**Aim of the exercise**
Copy the following records line for line, with every character unchanged.

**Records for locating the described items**
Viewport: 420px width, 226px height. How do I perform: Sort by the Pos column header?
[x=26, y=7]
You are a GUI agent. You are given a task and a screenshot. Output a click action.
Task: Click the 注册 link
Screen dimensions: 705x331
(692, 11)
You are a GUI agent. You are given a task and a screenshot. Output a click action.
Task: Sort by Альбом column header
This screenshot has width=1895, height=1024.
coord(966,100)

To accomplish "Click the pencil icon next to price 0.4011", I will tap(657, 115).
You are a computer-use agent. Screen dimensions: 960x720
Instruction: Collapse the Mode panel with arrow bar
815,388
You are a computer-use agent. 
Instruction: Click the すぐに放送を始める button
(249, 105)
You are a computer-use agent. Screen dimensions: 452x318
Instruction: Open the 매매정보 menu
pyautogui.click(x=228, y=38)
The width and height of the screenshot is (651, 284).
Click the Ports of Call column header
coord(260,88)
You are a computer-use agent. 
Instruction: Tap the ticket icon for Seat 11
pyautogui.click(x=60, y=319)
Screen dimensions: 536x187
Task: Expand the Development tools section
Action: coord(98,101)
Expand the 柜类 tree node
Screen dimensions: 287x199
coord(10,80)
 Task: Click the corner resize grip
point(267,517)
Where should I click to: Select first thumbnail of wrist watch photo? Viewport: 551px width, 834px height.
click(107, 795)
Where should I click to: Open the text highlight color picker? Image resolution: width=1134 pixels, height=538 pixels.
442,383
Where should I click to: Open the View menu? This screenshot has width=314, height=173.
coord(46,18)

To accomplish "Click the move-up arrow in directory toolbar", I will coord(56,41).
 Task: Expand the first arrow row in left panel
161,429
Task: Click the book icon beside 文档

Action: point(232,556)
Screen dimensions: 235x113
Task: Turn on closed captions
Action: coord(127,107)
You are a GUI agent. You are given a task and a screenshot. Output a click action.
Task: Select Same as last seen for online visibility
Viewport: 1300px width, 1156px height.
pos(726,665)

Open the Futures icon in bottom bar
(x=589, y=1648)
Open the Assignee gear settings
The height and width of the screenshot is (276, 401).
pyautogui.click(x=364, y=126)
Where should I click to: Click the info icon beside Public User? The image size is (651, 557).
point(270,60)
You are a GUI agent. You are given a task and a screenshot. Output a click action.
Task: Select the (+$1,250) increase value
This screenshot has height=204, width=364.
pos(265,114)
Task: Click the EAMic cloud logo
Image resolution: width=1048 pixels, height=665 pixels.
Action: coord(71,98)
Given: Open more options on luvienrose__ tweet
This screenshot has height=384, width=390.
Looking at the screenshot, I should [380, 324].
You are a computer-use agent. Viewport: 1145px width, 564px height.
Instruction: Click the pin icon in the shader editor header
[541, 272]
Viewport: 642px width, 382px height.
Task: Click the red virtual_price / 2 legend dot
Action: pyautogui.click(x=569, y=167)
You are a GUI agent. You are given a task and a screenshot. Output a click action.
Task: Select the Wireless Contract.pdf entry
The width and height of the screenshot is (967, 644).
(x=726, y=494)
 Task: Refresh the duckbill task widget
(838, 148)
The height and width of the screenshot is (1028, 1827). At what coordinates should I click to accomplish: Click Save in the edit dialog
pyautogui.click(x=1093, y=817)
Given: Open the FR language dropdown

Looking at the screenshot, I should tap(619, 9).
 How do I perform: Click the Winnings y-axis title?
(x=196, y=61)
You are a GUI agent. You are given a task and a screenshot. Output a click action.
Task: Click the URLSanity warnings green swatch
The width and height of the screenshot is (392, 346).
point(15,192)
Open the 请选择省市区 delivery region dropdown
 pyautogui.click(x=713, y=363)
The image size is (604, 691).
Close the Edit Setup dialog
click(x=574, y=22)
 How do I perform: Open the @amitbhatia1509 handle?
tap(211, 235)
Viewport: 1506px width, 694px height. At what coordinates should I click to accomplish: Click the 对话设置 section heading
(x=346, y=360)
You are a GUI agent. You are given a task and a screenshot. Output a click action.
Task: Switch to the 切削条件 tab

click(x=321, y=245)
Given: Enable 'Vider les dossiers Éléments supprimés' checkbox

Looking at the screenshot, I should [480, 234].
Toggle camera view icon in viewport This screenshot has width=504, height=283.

**Response**
Viewport: 420px width, 226px height. How do I perform: Sort by the Pos column header?
[x=26, y=7]
You are a GUI agent. You are given a task and a screenshot. Output a click action.
Task: Click the 注册 link
Screen dimensions: 705x331
(692, 11)
You are a GUI agent. You are given a task and a screenshot. Output a click action.
Task: Sort by Альбом column header
This screenshot has width=1895, height=1024.
coord(966,100)

To accomplish "Click the pencil icon next to price 0.4011", I will tap(657, 115).
You are a computer-use agent. Screen dimensions: 960x720
Instruction: Collapse the Mode panel with arrow bar
815,388
You are a computer-use agent. 
Instruction: Click the すぐに放送を始める button
(249, 105)
You are a computer-use agent. Screen dimensions: 452x318
Instruction: Open the 매매정보 menu
pyautogui.click(x=228, y=38)
The width and height of the screenshot is (651, 284).
Click the Ports of Call column header
coord(260,88)
You are a computer-use agent. 
Instruction: Tap the ticket icon for Seat 11
pyautogui.click(x=60, y=319)
Screen dimensions: 536x187
Task: Expand the Development tools section
Action: coord(98,101)
Expand the 柜类 tree node
Screen dimensions: 287x199
coord(10,80)
 Task: Click the corner resize grip
point(267,517)
Where should I click to: Select first thumbnail of wrist watch photo? Viewport: 551px width, 834px height.
click(107, 795)
Where should I click to: Open the text highlight color picker? Image resolution: width=1134 pixels, height=538 pixels.
442,383
Where should I click to: Open the View menu? This screenshot has width=314, height=173.
coord(46,18)

To accomplish "Click the move-up arrow in directory toolbar", I will coord(56,41).
 Task: Expand the first arrow row in left panel
161,429
Task: Click the book icon beside 文档

Action: point(232,556)
Screen dimensions: 235x113
Task: Turn on closed captions
Action: coord(127,107)
You are a GUI agent. You are given a task and a screenshot. Output a click action.
Task: Select Same as last seen for online visibility
Viewport: 1300px width, 1156px height.
pos(726,665)

Open the Futures icon in bottom bar
(x=589, y=1648)
Open the Assignee gear settings
The height and width of the screenshot is (276, 401).
pyautogui.click(x=364, y=126)
Where should I click to: Click the info icon beside Public User? The image size is (651, 557).
point(270,60)
You are a GUI agent. You are given a task and a screenshot. Output a click action.
Task: Select the (+$1,250) increase value
This screenshot has height=204, width=364.
pos(265,114)
Task: Click the EAMic cloud logo
Image resolution: width=1048 pixels, height=665 pixels.
Action: coord(71,98)
Given: Open more options on luvienrose__ tweet
This screenshot has height=384, width=390.
Looking at the screenshot, I should [380, 324].
You are a computer-use agent. Viewport: 1145px width, 564px height.
Instruction: Click the pin icon in the shader editor header
[541, 272]
Viewport: 642px width, 382px height.
Task: Click the red virtual_price / 2 legend dot
Action: pyautogui.click(x=569, y=167)
You are a GUI agent. You are given a task and a screenshot. Output a click action.
Task: Select the Wireless Contract.pdf entry
The width and height of the screenshot is (967, 644).
(x=726, y=494)
 Task: Refresh the duckbill task widget
(838, 148)
The height and width of the screenshot is (1028, 1827). At what coordinates should I click to accomplish: Click Save in the edit dialog
pyautogui.click(x=1093, y=817)
Given: Open the FR language dropdown

Looking at the screenshot, I should tap(619, 9).
 How do I perform: Click the Winnings y-axis title?
(x=196, y=61)
You are a GUI agent. You are given a task and a screenshot. Output a click action.
Task: Click the URLSanity warnings green swatch
The width and height of the screenshot is (392, 346).
point(15,192)
Open the 请选择省市区 delivery region dropdown
 pyautogui.click(x=713, y=363)
The image size is (604, 691).
Close the Edit Setup dialog
click(x=574, y=22)
 How do I perform: Open the @amitbhatia1509 handle?
tap(211, 235)
Viewport: 1506px width, 694px height. At what coordinates should I click to accomplish: Click the 对话设置 section heading
(x=346, y=360)
You are a GUI agent. You are given a task and a screenshot. Output a click action.
Task: Switch to the 切削条件 tab

click(x=321, y=245)
Given: Enable 'Vider les dossiers Éléments supprimés' checkbox

Looking at the screenshot, I should [480, 234].
Toggle camera view icon in viewport This screenshot has width=504, height=283.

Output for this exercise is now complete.